И кто это знай подливал в мой стакан? Пиво лилось у меня по щекам, натекало за шиворот. Рот наполнился слюной. Скамья плыла, каюта «Фишгарда» кренилась. Мистер Фарр медленно уходил вдаль; телескоп перевернулся, лицо мистера Фарра дохнуло на меня широкими волосатыми ноздрями.
– Мистера Томаса сейчас стошнит!
– Осторожно, ваш зонтик, миссис Артур!
– Голову ему подержите!
Последний трамвай улязгивал восвояси. У меня не осталось пенни на проезд.
– Здесь сойдете. Поосторожней.
Холм на подступах к родному дому, вертясь, подхватил меня и взмыл до небес. Все уже легли. Я влез в беснующуюся постель, и обойные озера слились и сглотнули меня.
Воскресный день был тихий, правда колокольня Святой Марии за милю от нас трезвонила у меня в голове еще долго после того, как отошла обедня. Зная, что никогда больше в рот не возьму спиртного, я до обеда валялся в постели и ворошил в памяти зыбкие очертания и дальние звуки вечернего города. Просмотрел газеты. Все новости были в то утро плохие, только одна статья – «Господь был любитель цветов» – меня пробрала до слез сочувствия и восторга. Я отклонил рождественский филей с тремя кочешками брюссельской капусты.

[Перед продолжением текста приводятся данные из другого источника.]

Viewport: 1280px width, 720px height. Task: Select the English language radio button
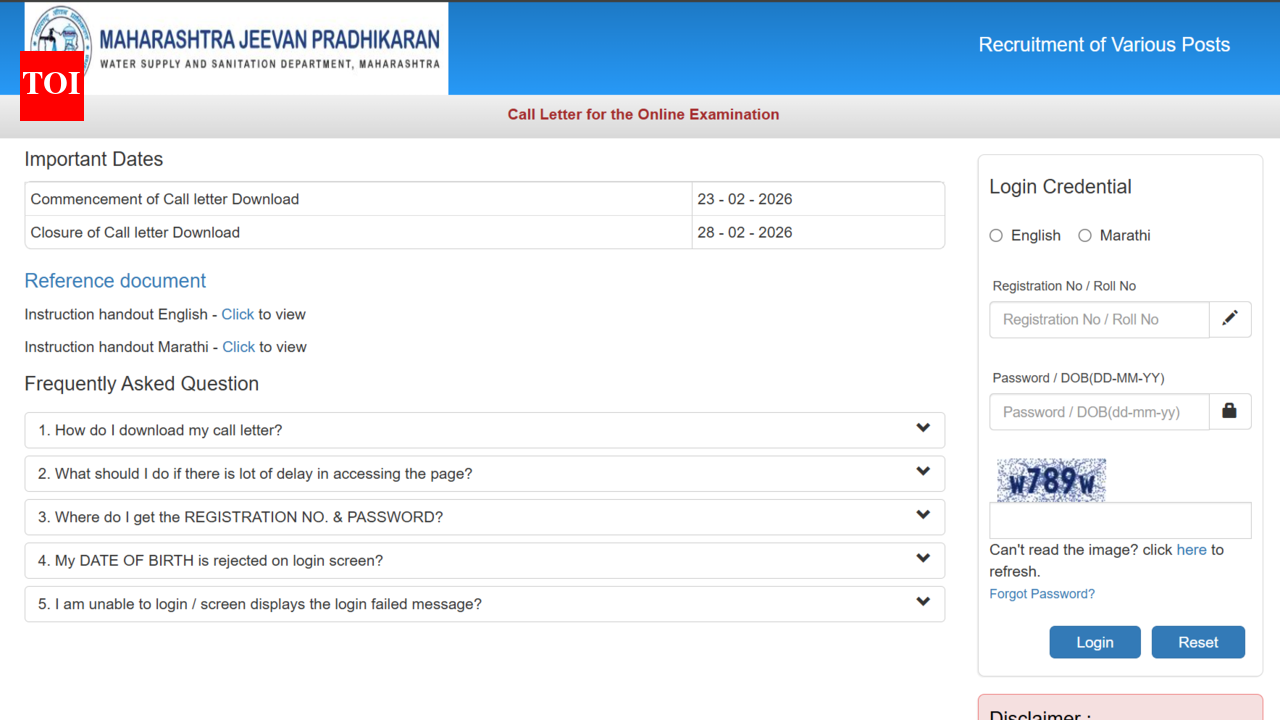point(996,235)
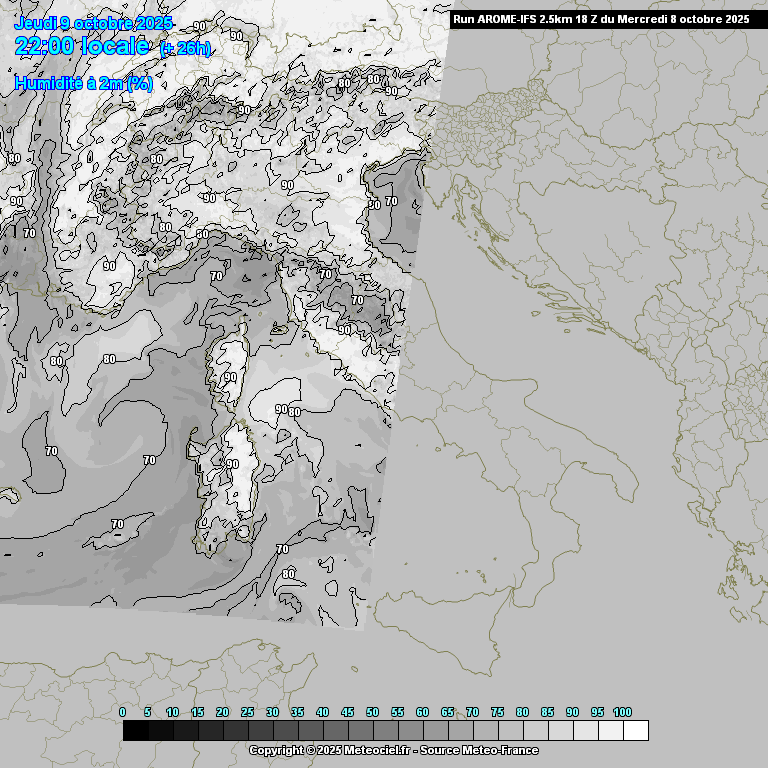Click the "65" legend scale label

click(x=447, y=712)
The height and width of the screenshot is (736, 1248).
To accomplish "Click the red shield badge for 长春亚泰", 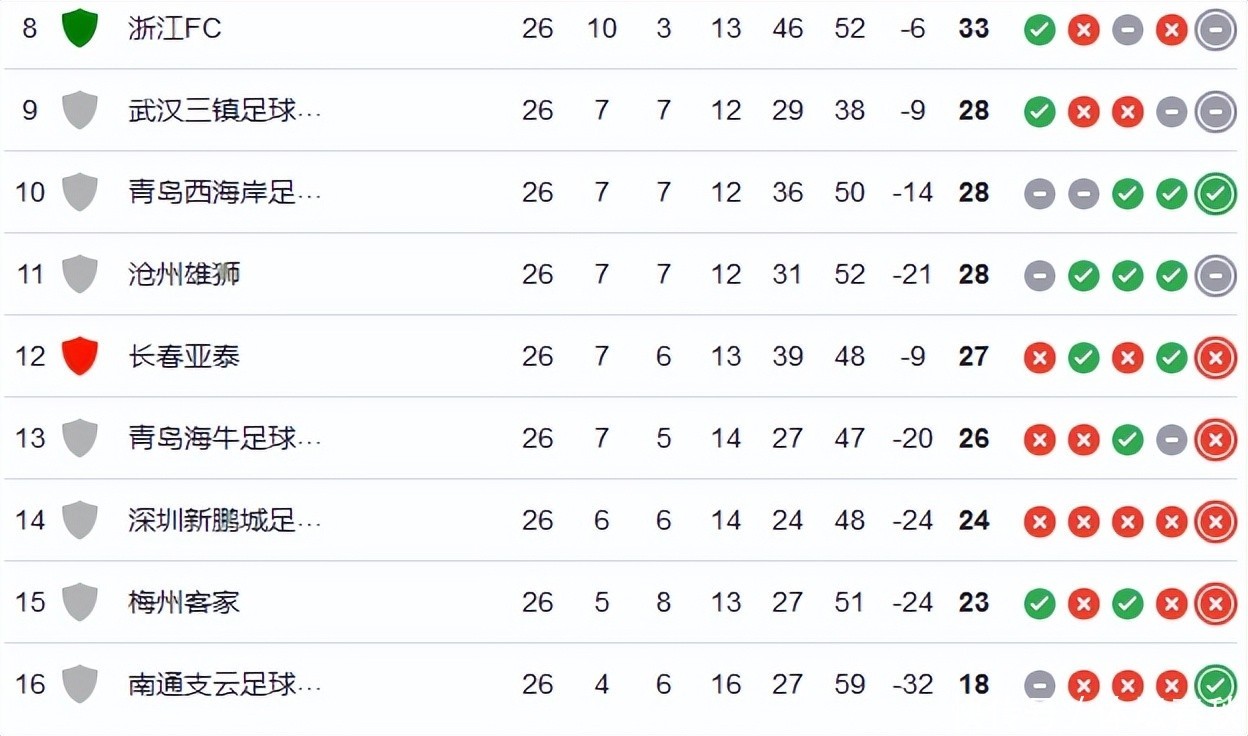I will coord(80,356).
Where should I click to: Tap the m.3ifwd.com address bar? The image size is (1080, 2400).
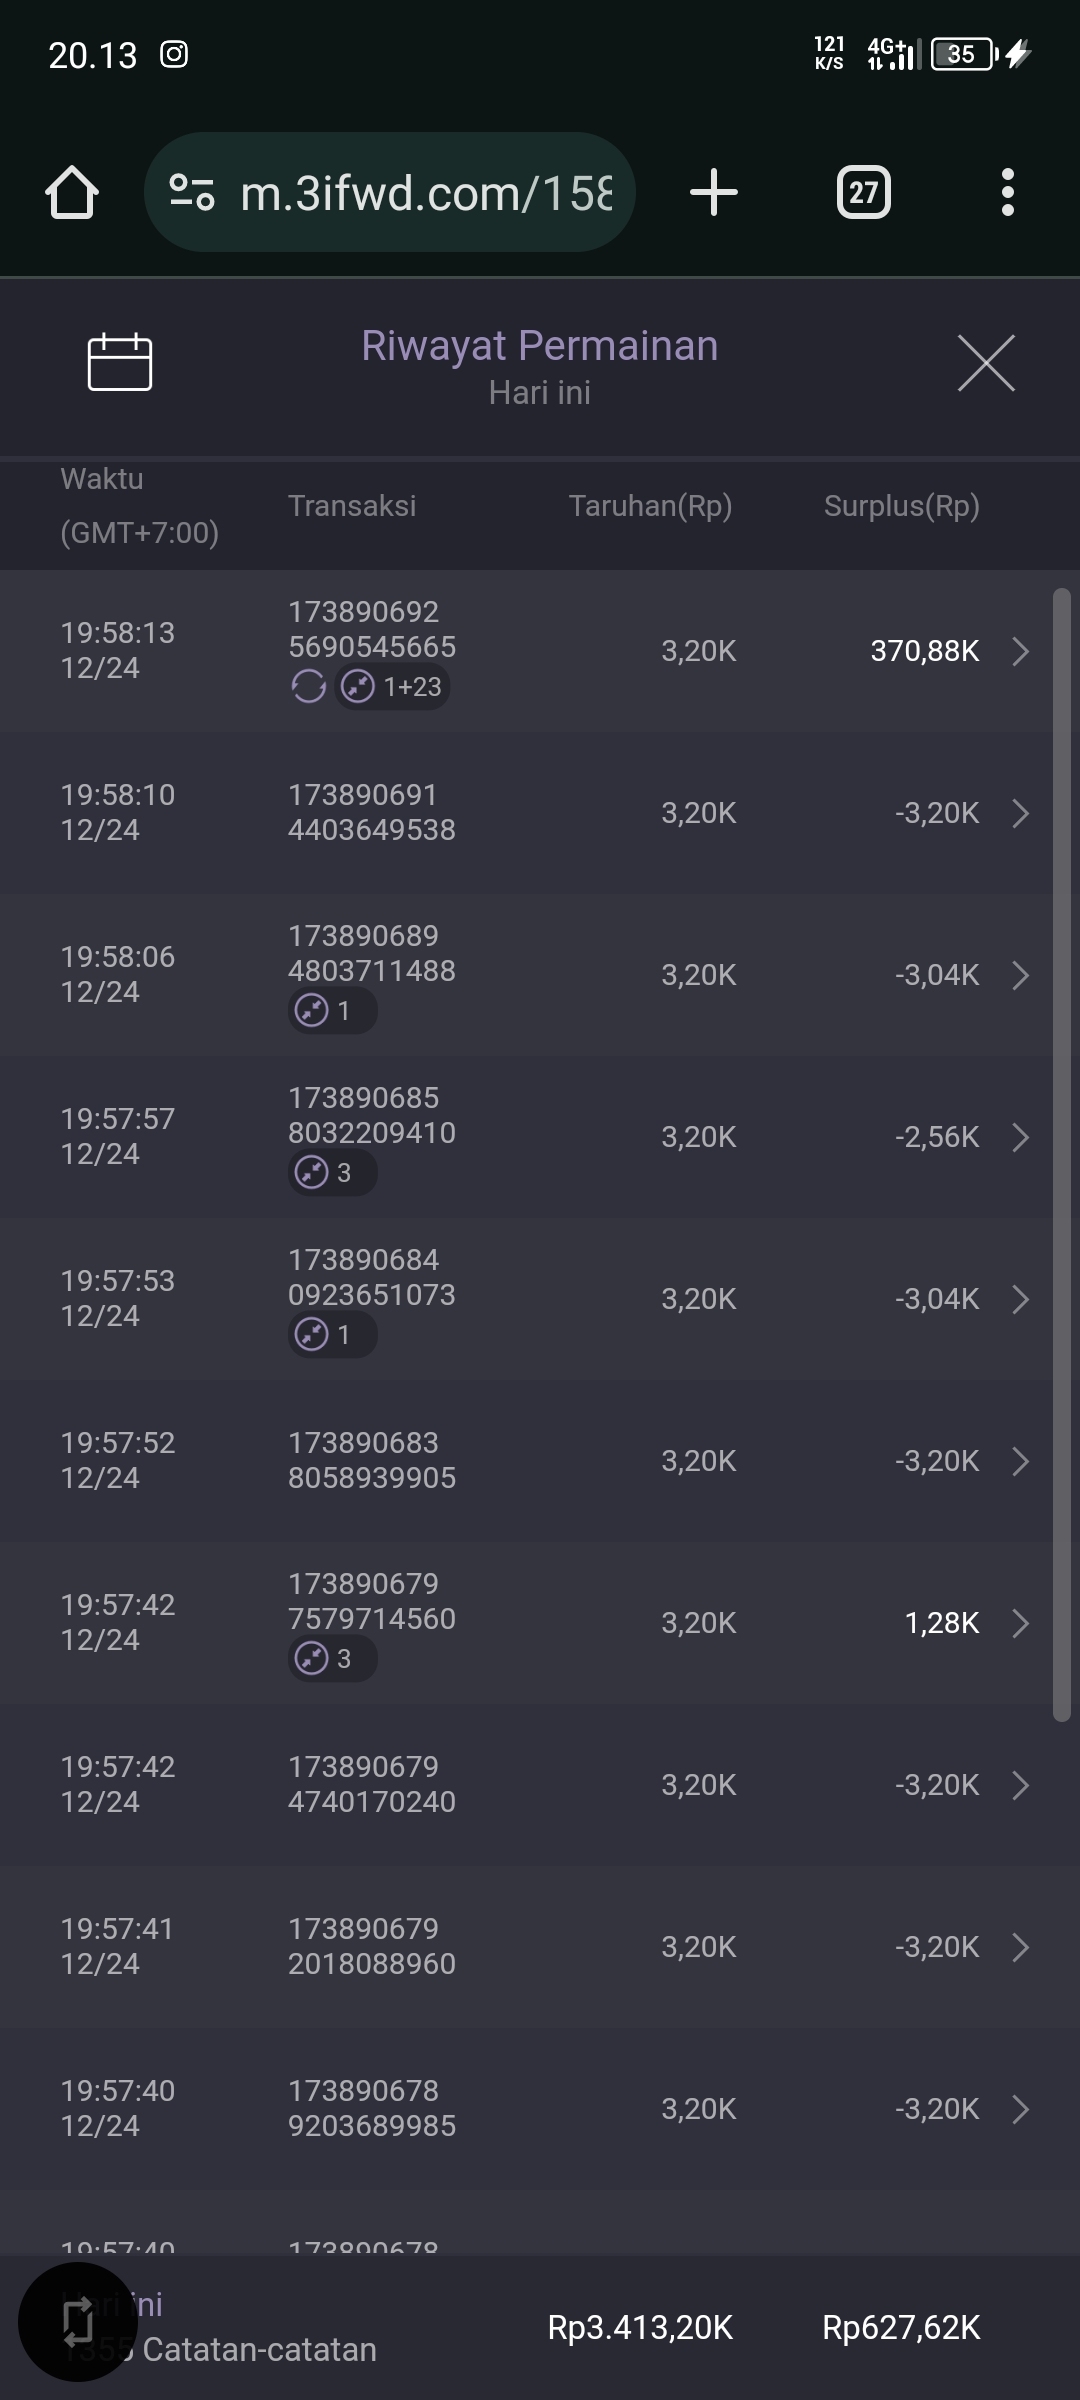425,192
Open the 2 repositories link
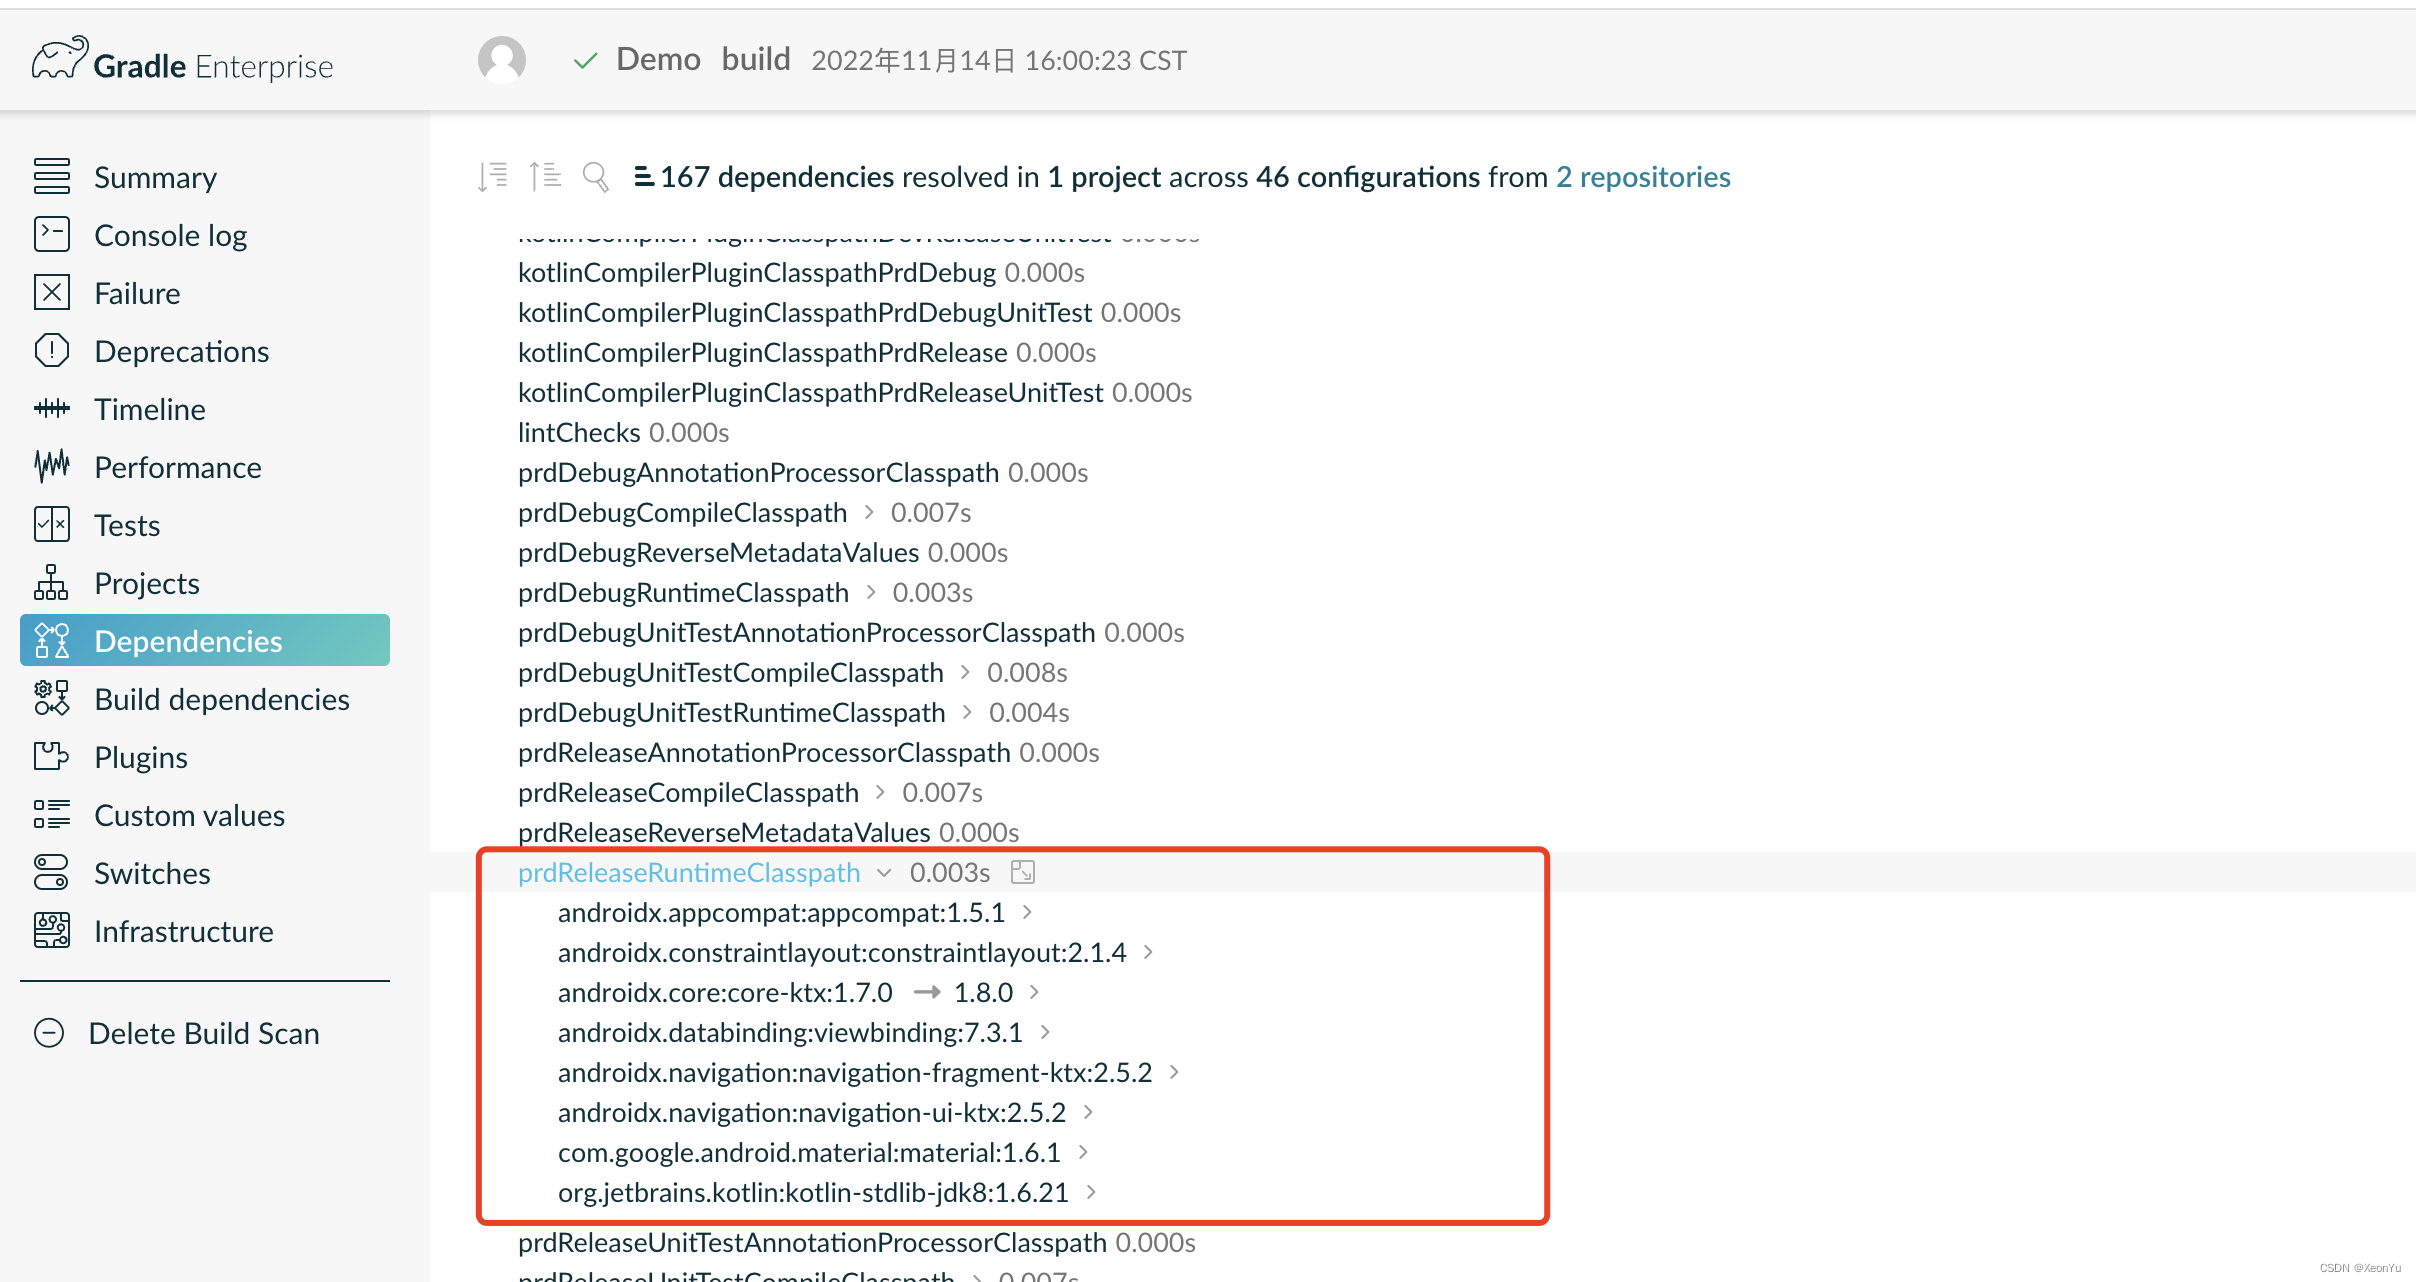Screen dimensions: 2416x1282 1643,177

Вечер я просидел в парке, один, перед пустой эстрадой. Поймал подкинутый ветром шарик оберточной бумаги, расправил на коленке и набросал три первых стиха обреченной поэмы. Пес уткнулся в меня под голым деревом, на холоду, – потерся о мою руку.
– Ты мой единственный друг, – сказал я ему.
Он со мной оставался до темноты, внюхивался, чесался.
В понедельник утром, терзаясь стыдом и ненавистью, не решившись снова в них заглянуть, я разорвал статью и поэму, забросил на шкаф обрывки, а в трамвае, по дороге в редакцию, говорил Лесли Берду:
– Жалко, тебя в субботу не было с нами!
Во вторник, под вечер – то есть в самый сочельник, – я с взятой взаймы полкроной вошел в заднюю комнату «Фишгарда». Джек Стифф сидел в одиночестве. Женская скамья была устлана газетами. С лампы свисали гроздью воздушные шары.
– Привет!
– С праздником!
– А где же миссис Протеро?
Рука у него была теперь перевязана.
– А? Вы не знаете? Она все деньги прокутила. За мост снесла, в «Радость сердца». Подружек никого не пригласила. А ей больше фунта собрали. Много спустила сразу, пока еще не узнали, что дочка не померла. И после этого в глаза им взглянуть не посмела. Ну, вздрогнем. А в понедельник в пивнушке уже остальное прикончила. С банановой лодки увидели, как она по мосту шла и посередке остановилась. Но не поспели они.
– С праздником!
– Тенниски к горбылю прибило.
Ни одна из подруг Старой Гарбо не пришла в тот вечер.
Когда, долгое время спустя, я показал свой рассказ мистеру Фарру, он сказал:
– И всё вы напутали. Всех перемешали. Тот юноша в носовом платке танцевал в «Джерси». Фред Джонс пел в «Фишгарде». Ну да ладно. Сегодня надо в «Нельсона» сходить, выпить по рюмашке. Там одна девочка показывает, куда ее укусил матрос. И там один полицейский был знаком с Джеком Джонсоном.
– Я их всех до единого вставлю в свой рассказ, – сказал я.